People make me tired.

An 8 day house-sitting getaway with ample time and quiet and opportunities for swamp-y adventures and research sounds great, doesn’t it?

(No, it doesn’t. It did before I had to get up at 5 a.m. to catch a plane. Right about now it sounds like the stupidist fucking idea I’ve ever had).

The house has air-conditioning and there are adorable kittens!

What could possibly go wrong?

I’ve been informed that the snowbirds have flown north, so it’s nice and peaceful. Which, now that I think about it, sounds like a euphemism for “desolate.” The power doesn’t go out that often anymore, though, so there’s that! The internet works sometimes, or so I’ve heard.
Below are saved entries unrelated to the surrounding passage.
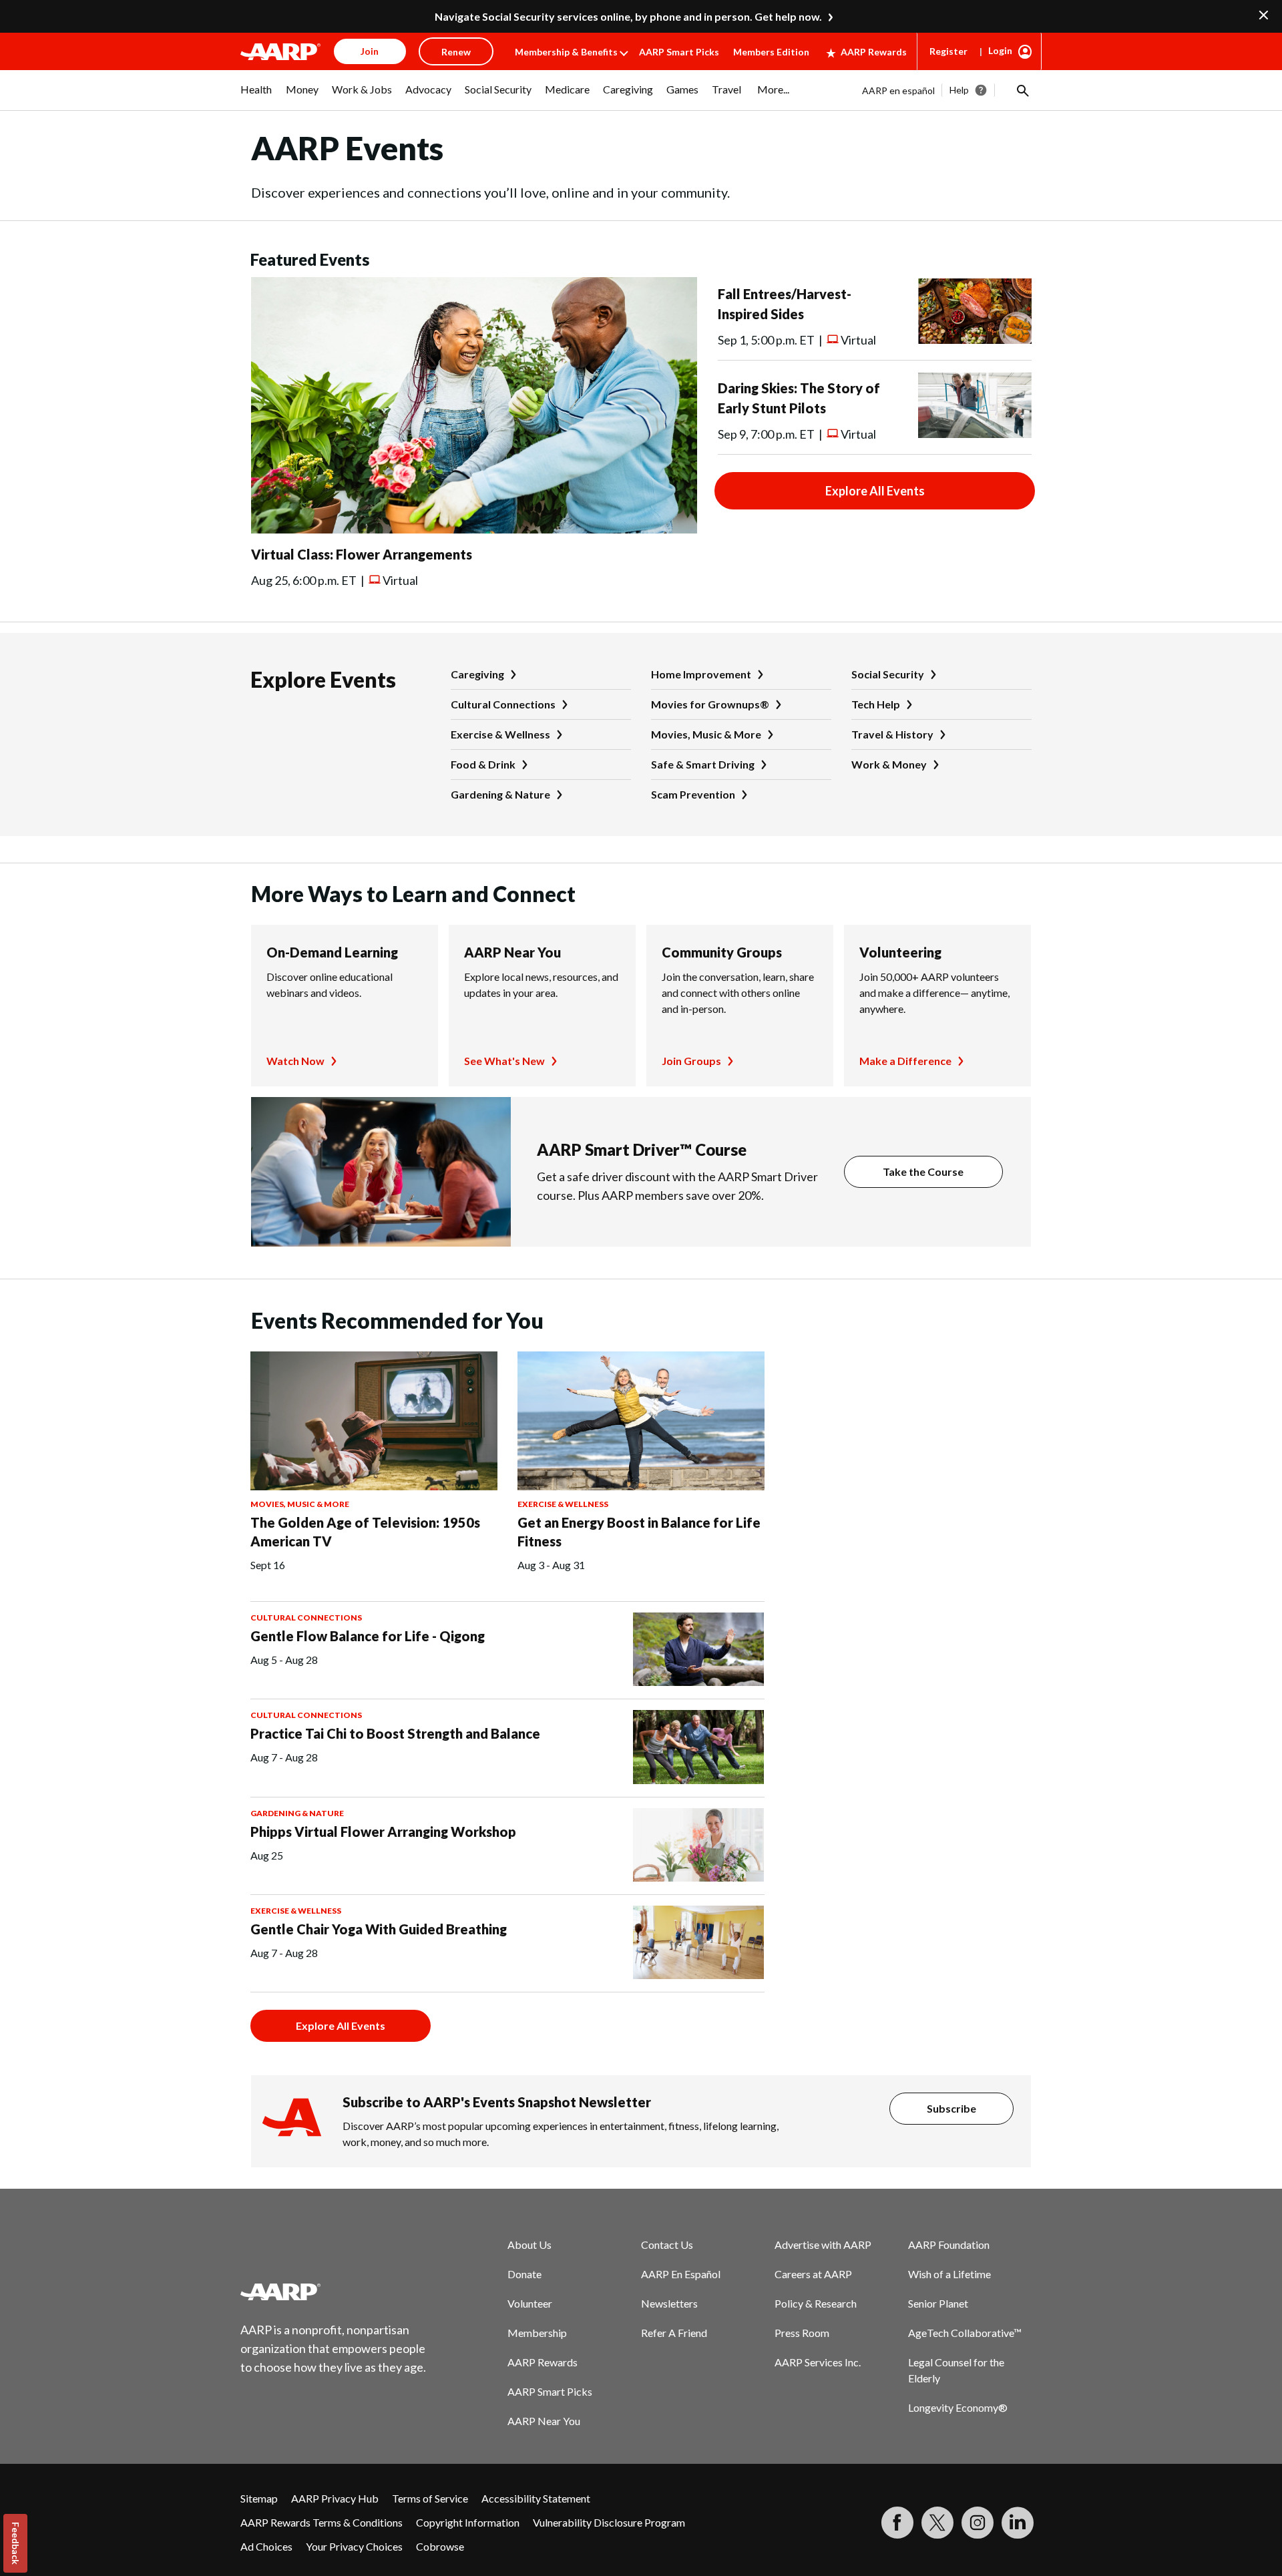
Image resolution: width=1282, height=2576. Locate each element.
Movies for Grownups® (710, 704)
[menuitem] (256, 96)
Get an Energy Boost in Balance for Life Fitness (639, 1531)
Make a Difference (905, 1060)
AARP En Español (680, 2274)
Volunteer (529, 2303)
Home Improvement (701, 674)
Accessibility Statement (535, 2498)
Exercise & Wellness (500, 734)
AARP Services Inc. (818, 2362)
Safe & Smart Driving (703, 764)
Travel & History (892, 734)
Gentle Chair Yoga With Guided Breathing (378, 1929)
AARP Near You (512, 952)
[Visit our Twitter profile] (937, 2523)
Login (1000, 50)
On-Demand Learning (332, 952)
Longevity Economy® (958, 2407)
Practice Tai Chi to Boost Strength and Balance (395, 1733)
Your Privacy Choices (354, 2546)
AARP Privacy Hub (335, 2498)
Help (959, 89)
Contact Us (667, 2244)
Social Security (887, 674)
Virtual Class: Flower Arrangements (361, 554)
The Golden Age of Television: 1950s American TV (365, 1531)
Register (948, 51)
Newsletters (669, 2303)
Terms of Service (430, 2498)
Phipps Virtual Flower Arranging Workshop (383, 1831)
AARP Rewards (874, 51)
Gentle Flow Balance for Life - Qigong (367, 1636)
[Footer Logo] (333, 2292)
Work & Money (889, 764)
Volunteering (900, 952)
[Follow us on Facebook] (897, 2523)
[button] (1022, 90)
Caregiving (477, 674)
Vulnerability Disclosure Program (609, 2522)
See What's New (504, 1060)
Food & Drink (483, 764)
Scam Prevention (693, 794)
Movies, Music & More (706, 734)
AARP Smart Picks (679, 51)
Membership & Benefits (566, 51)
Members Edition (771, 51)
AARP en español (898, 90)
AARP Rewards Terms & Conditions (321, 2522)
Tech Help (875, 704)
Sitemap (259, 2498)
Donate (524, 2274)
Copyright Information (467, 2522)
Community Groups (722, 952)
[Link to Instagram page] (978, 2523)
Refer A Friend (674, 2332)
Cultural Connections (503, 704)
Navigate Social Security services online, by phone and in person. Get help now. (628, 16)
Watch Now (295, 1060)
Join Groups (691, 1060)
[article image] (474, 529)
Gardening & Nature (500, 794)
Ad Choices (266, 2546)
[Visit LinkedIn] (1018, 2523)
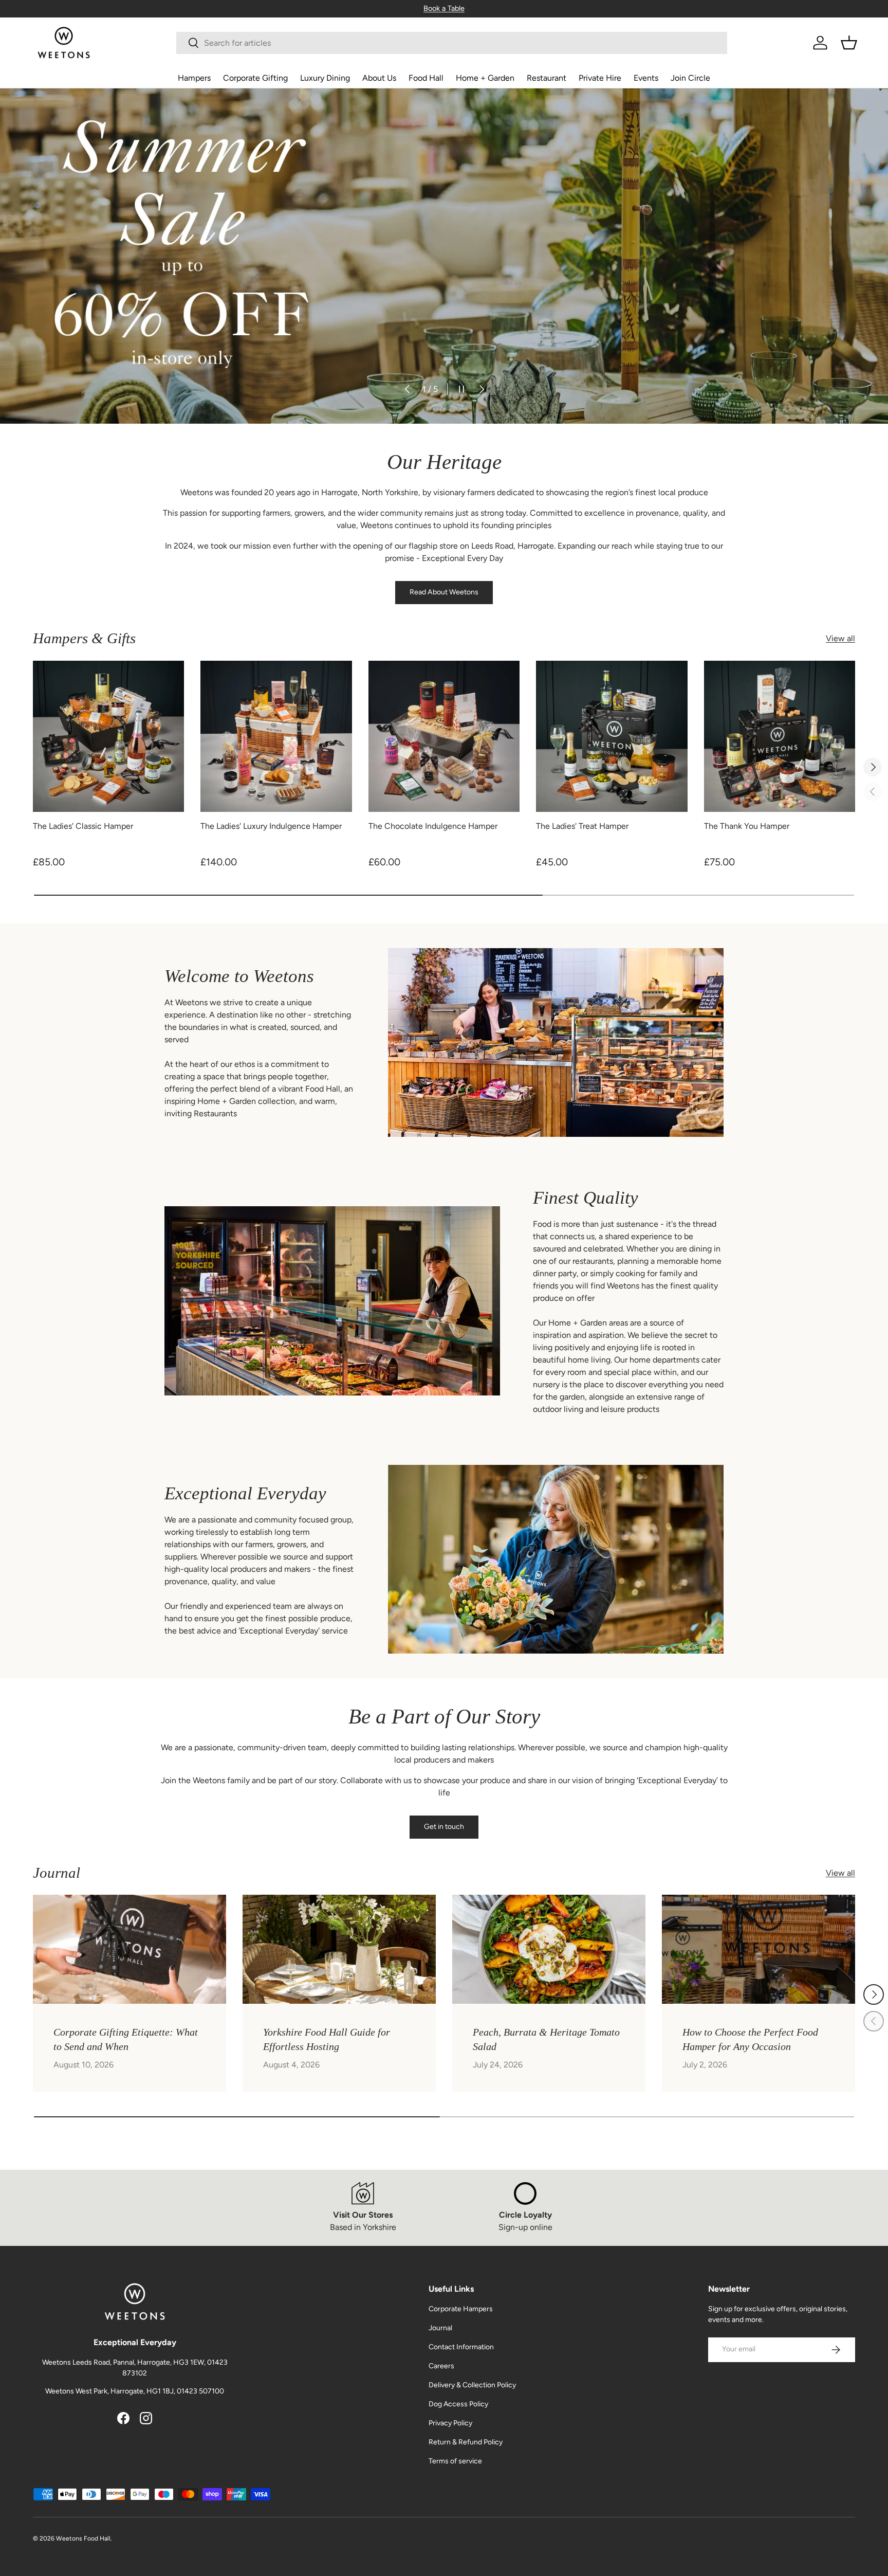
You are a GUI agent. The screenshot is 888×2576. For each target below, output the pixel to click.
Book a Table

There’s no landline, but if you wrap yourself in aluminum foil and stand in the bed of a (parked) pickup truck while there aren’t any clouds in the sky and you’re super-lucky you can apparently get a decent cell signal.

Oh, hell.

I’m either going to get loads of research done or I’m going to be starring in the sequel to Tucker and Dale vs Evil.

I have to cook for myself for most of the week. That alone has great potential for tragedy and/or comedy.

Luckily, I’m just up the road a-ways from Publix so I’m sure everything will work out fine. They have awesome fried chicken.

Plus, I hear you can get fantastic cell reception in the produce section.